--- start ---

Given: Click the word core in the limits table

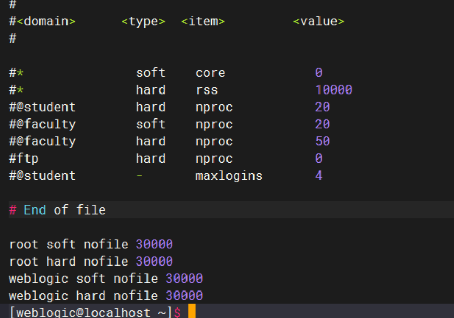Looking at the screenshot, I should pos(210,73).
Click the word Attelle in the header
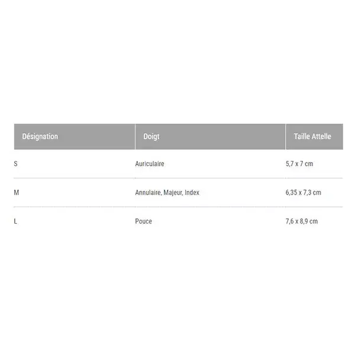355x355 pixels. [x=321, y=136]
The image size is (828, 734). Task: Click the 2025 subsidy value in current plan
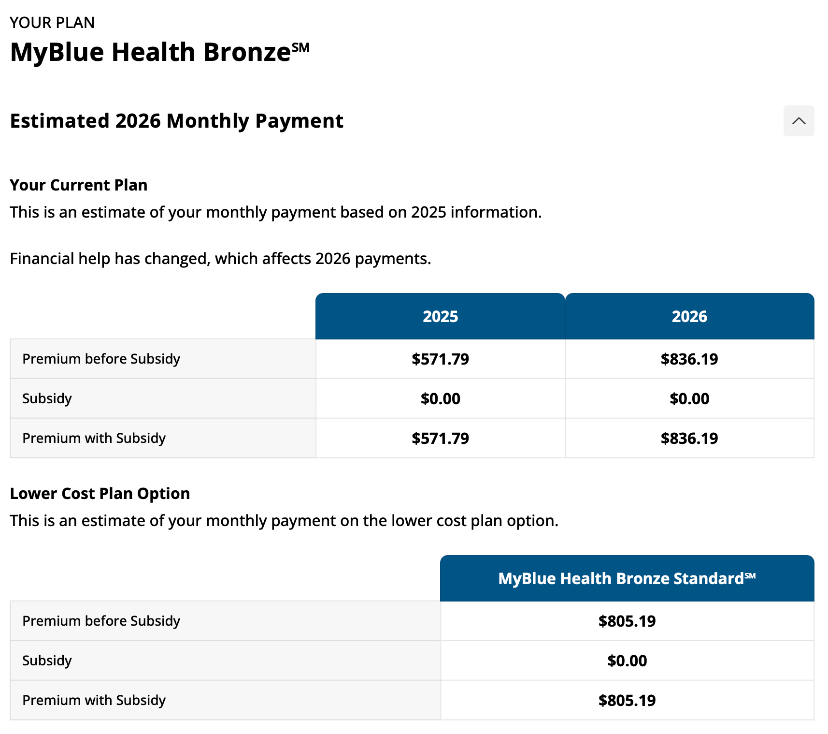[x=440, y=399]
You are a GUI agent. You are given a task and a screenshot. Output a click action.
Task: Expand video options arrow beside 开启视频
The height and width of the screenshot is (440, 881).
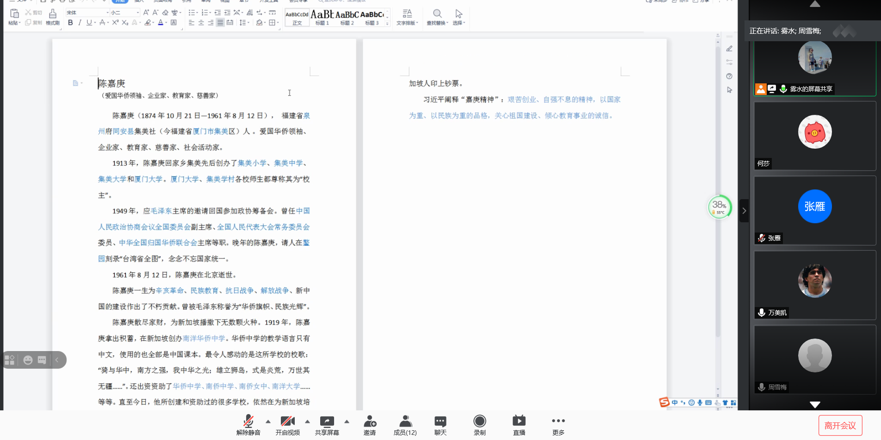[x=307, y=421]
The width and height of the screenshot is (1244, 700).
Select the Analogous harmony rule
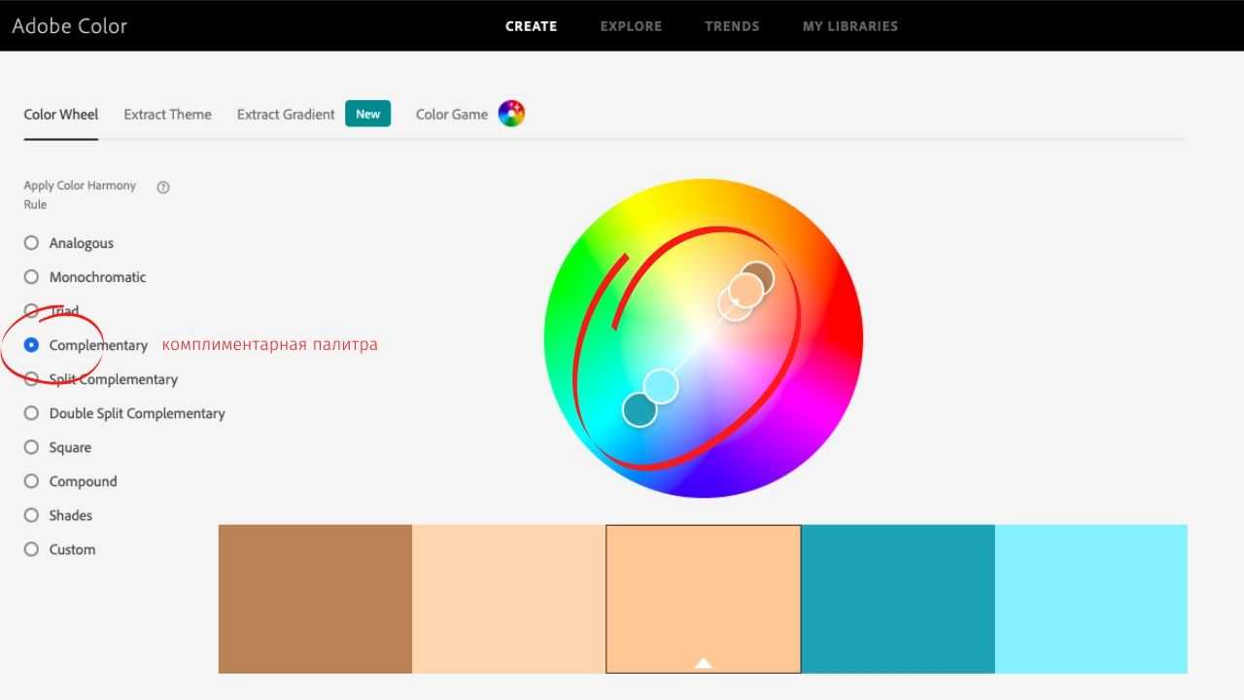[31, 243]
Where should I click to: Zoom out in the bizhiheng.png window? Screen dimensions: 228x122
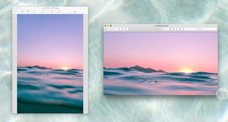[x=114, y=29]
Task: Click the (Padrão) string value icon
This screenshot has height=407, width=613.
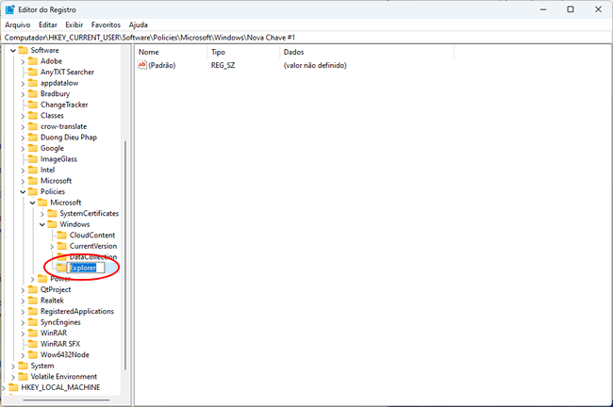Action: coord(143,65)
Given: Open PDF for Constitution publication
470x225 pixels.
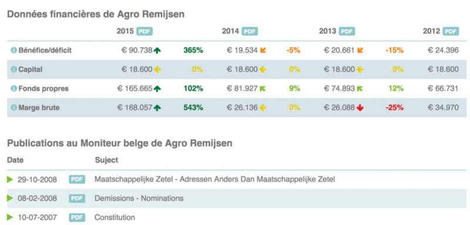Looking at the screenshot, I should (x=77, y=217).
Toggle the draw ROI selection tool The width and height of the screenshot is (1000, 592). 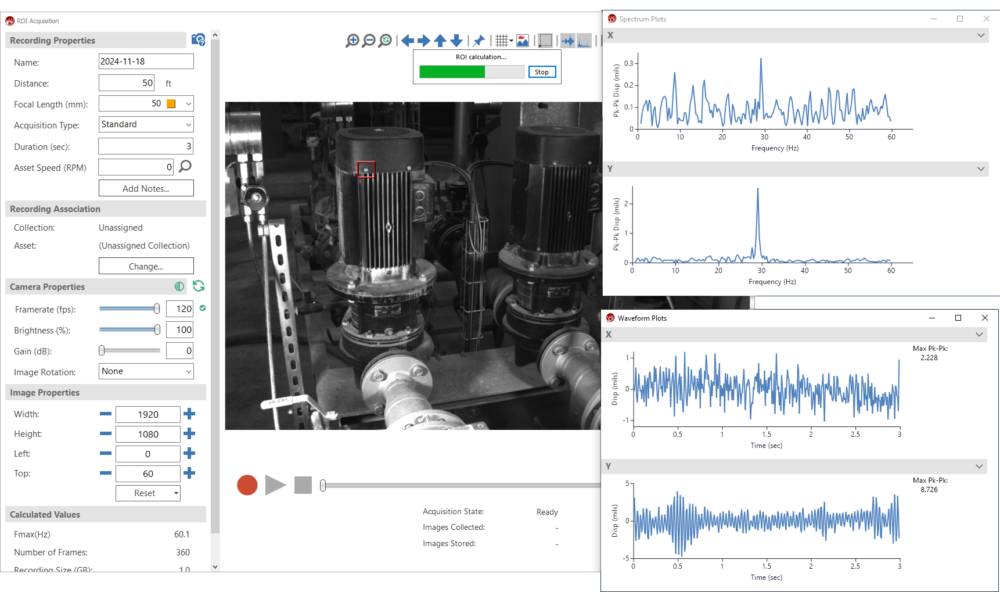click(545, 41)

--- end ---

WHAT YOU WILL DO: Could you duplicate the records, word for word, from the line with "Click the word Attelle in the header" to the line with "Looking at the screenshot, I should (x=77, y=217).", including both of those lines and omitting the pictures?

ANSWER TO THE PROBLEM:
Click the word Attelle in the header
355x355 pixels. [x=321, y=136]
The image size is (828, 734). Task: Click the 2025 subsidy value in current plan
[x=440, y=399]
You are a GUI agent. You are given a task and a screenshot. Output a click action.
Task: Expand video options arrow beside 开启视频
The height and width of the screenshot is (440, 881).
[x=307, y=421]
The width and height of the screenshot is (1244, 700).
Select the Analogous harmony rule
[31, 243]
Where should I click to: Zoom out in the bizhiheng.png window? Screen dimensions: 228x122
[x=114, y=29]
Task: Click the (Padrão) string value icon
This screenshot has height=407, width=613.
Action: coord(143,65)
Given: Open PDF for Constitution publication
470x225 pixels.
Looking at the screenshot, I should (x=77, y=217).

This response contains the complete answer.